▶ _SET OF TASKS_:
a: Name every key that appears in the JSON $out syntax shown in the extract.
b: Please copy a passage from the extract word for word: begin at the words "1. The first" and stop after the words "after the constant.".
c: In the extract, why does Atlas Data Federation put the counter directly after big_box_store/ in the first filename?

The following examples show $out syntaxes for dynamically creating a filename from a constant string or from the fields of the same or different data types in the documents that reach the $out stage.

Example

You want to write 1 GiB of data as compressed BSON files to an S3 bucket named my-s3-bucket.

Using the following $out syntax:

1{
2 "$out": {
3 "s3": {
4 "bucket": "my-s3-bucket",
5 "filename": "big_box_store/",
6 "format": {
7 "name": "bson.gz"
8 }
9 }
10 }
11}

The s3.region is omitted and so, Atlas Data Federation determines the region where the bucket named my-s3-bucket is hosted from the storage configuration. $out writes five compressed BSON files:

  1. The first 200 MiB of data to a file that $out names big_box_store/1.bson.gz.

    • The value of s3.filename serves as a constant in each filename. This value doesn't depend upon any document field or value.

    • Your s3.filename ends with a delimiter, so Atlas Data Federation appends the counter after the constant.

    • If it didn't end with a delimiter, Atlas Data Federation would have added a . between the constant and the counter, like big_box_store.1.bson.gz

    • Because you didn't change the maximum file size using s3.format.maxFileSize, Atlas Data Federation uses the default value of 200 MiB.

  2. The second 200 MiB of data to a new file that $out names big_box_store/2.bson.gz.

  3. Three more files that $out names big_box_store/3.bson.gz through big_box_store/5.bson.gz.

Example

You want to write 90 MiB of data to JSON files to an S3 bucket named my-s3-bucket.

▶ _DATA EXCERPT_:
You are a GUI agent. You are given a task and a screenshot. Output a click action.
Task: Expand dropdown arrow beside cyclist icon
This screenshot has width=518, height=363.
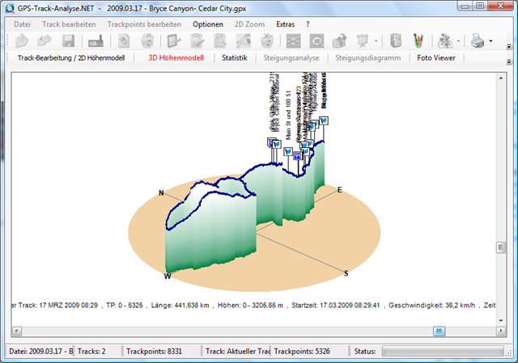[x=459, y=40]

▶ _SOLUTION LIST_:
a: $out, s3, bucket, filename, format, name

b:
1. The first 200 MiB of data to a file that $out names big_box_store/1.bson.gz.

    • The value of s3.filename serves as a constant in each filename. This value doesn't depend upon any document field or value.

    • Your s3.filename ends with a delimiter, so Atlas Data Federation appends the counter after the constant.

c: The value of s3.filename ends with a delimiter, so Atlas Data Federation appends the counter right after the constant. Without the delimiter, it would have put a . between the constant and the counter, as in big_box_store.1.bson.gz.